Uzun yıllardır bir işveren yanında çalışıyorsunuz. Ne sizden işten çıktınız ne de işveren sizi işten çıkardı. Yani, adınıza her ay işsizlik ödeneği ödendi ama bunu ömrünüz boyunca hiç kullanmadınız. Hem sizin hem de işvereninizin ödüllendirilmesi gerekmez mi? Emekli olurken tıpkı kıdem tazminatı gibi ikramiye gibi İŞKUR bana uzun yıllar işsizlik sigortası primi ödediniz ama hiç kullanmadınız adınıza ödenen işsizlik sigortası priminin yarısını size ve işvereninize iade ettim diyemez mi? Bu uygulama başlarsa, işverenler işçilerini işten çıkarmak konusunda bir kere daha düşünecekleri gibi işçiler de işten çıkmak konusunda aynı şekilde bir kere daha düşüneceklerdir. İşsizlik rakamlarını azaltacağı gibi işçi devri rakamını da aşağılara çekecektir.

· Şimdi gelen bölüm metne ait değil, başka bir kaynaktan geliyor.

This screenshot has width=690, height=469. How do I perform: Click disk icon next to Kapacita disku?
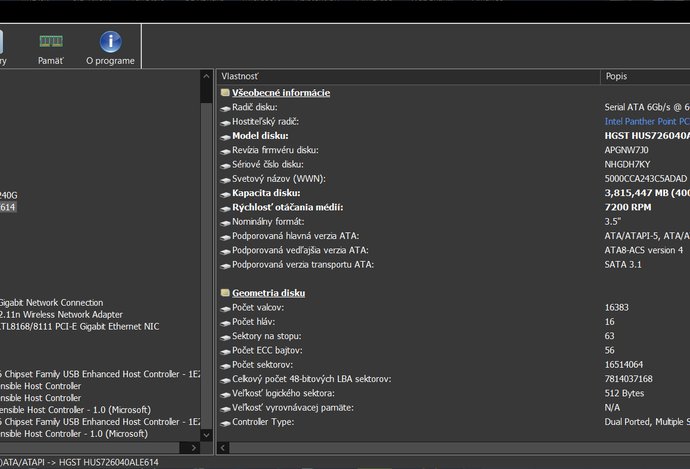(225, 193)
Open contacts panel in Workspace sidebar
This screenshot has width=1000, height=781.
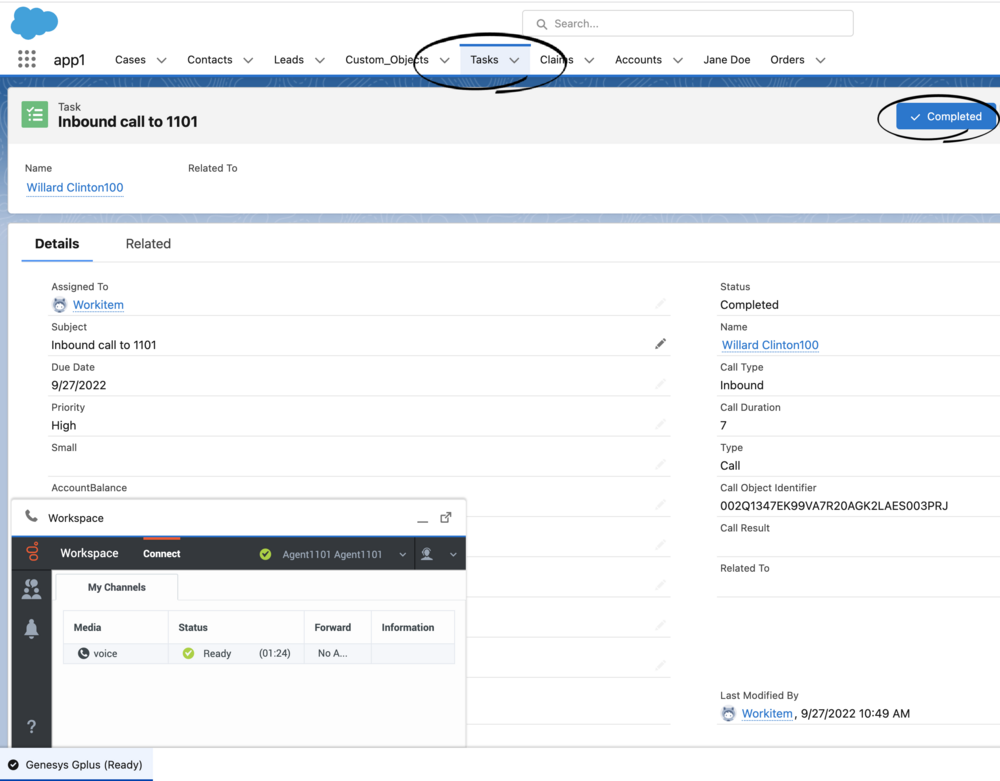coord(31,588)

Ödemiş Belediye Başkanı dilediği kadar zam yapabilir
Sayın Ali TEZEL sesimize kulak verirseniz sizinle bir derdimizi paylaşmak istiyoruz. Ben Ödemiş Belediyesinde çalışan ve Belediye İşçileri adına size yazan anlatmaya çalışacak olan bir belediye çalışanıyım.

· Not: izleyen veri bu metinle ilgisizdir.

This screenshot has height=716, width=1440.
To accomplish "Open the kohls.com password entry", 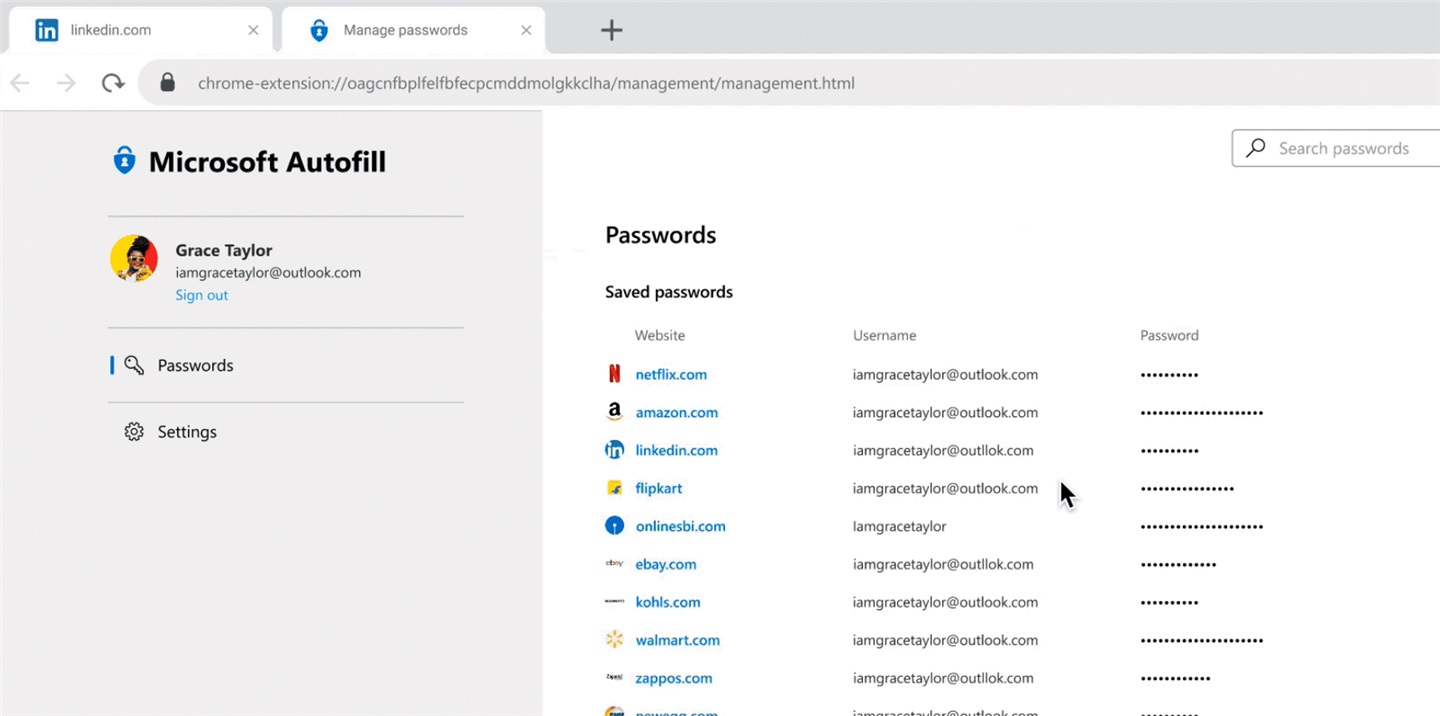I will pos(668,602).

28.02.2009 tarihinde yürürlüğe girmesi düşünülen ve bir maddesi haricinde (60.maddenin b ve c bentleri) bütün maddeler üzerinde anlaşmaya varılan toplu iş sözleşmesinin dönemin Belediye Başkanı A.Mahmut Badem tarafından imzalanması gerekiyordu. Ancak A. Mahmut Badem tarafından seçimlerden sonraya bırakılan sözleşme o dönemde imzalanamamıştır. 2009 Mart ayında göreve gelen yeni Belediye Başkanı Bekir Keskin görevinin ilk zamanlarında bu sorunla karşı karşıya kalmıştır. Yetkili, Hizmet İş Sendikası ile sözleşme imzalanacağını ancak bunun geçerlilik süresinin 1 Yıl süreli olmasını sendikadan talep etmiştir. Hizmet İş sendikası ise sözleşme sürelerinin iki yıl olduğunu bunun yasal bir durum olduğunu söyleyerek bu teklifi kabul etmemiştir. Neticesinde taraflar arasında Sözleşmenin süresi bakımından uyuşmazlık yaşanmıştır ve anlaşma sağlanamamıştır. (Nisan 2009)
Bunun ardından 30.06.2009 tarihinde yetkili Hizmet İş sendikası anlaşmazlıktan dolayı 2822 sayılı kanunun 27. maddesi uyarınca Grev kararı almış ve 01.07.2009 tarihinde ilan etmiştir. Ardından yapılan grev oylamasında ise 132 işçinin 117 si grev oylamasına katılmış ve 112 oy greve hayır 5 oy greve evet diyerek göstermişlerdir.
Şimdi ise her grev oylaması hem yetki olayları için mahkemeler 3 yıldır devam ediyor. Toplu sözleşme yapamıyor ve eski ücretlerimizle çalışmaya devam ediyoruz. Belediye Başkanımız da çözüm istiyor ama eli kolu bağlı bize bir yol gösterir misiniz? ÖDEMİŞ BELEDİYESİ İŞÇİLERİ
Sayın okurum, çeşitli sendikaların didişmesinden siz işçileri zarar görmüşsünüz ama bunun çözümü de yok değil. Halen adınıza ortada toplu iş sözleşmesi yok ve olacak gibi de görünmüyor. Bu sebeple şimdi hepiniz tek Belediye Başkanlığına hitaben, durumu anlatan bir dilekçe yazın. Dilekçenizde, Belediye Başkanlığı ile tek tek Bireysel Hizmet Sözleşmesi imzalamak istediğinizi belirtin ve talep ettiğiniz ücreti de yazın. Belediye Başkanlığı makamının sizlerle tek tek bireysel hizmet sözleşmesi imzalama yetkisi var ve sözleşmede verilecek ücreti belirleme yetkisi de var.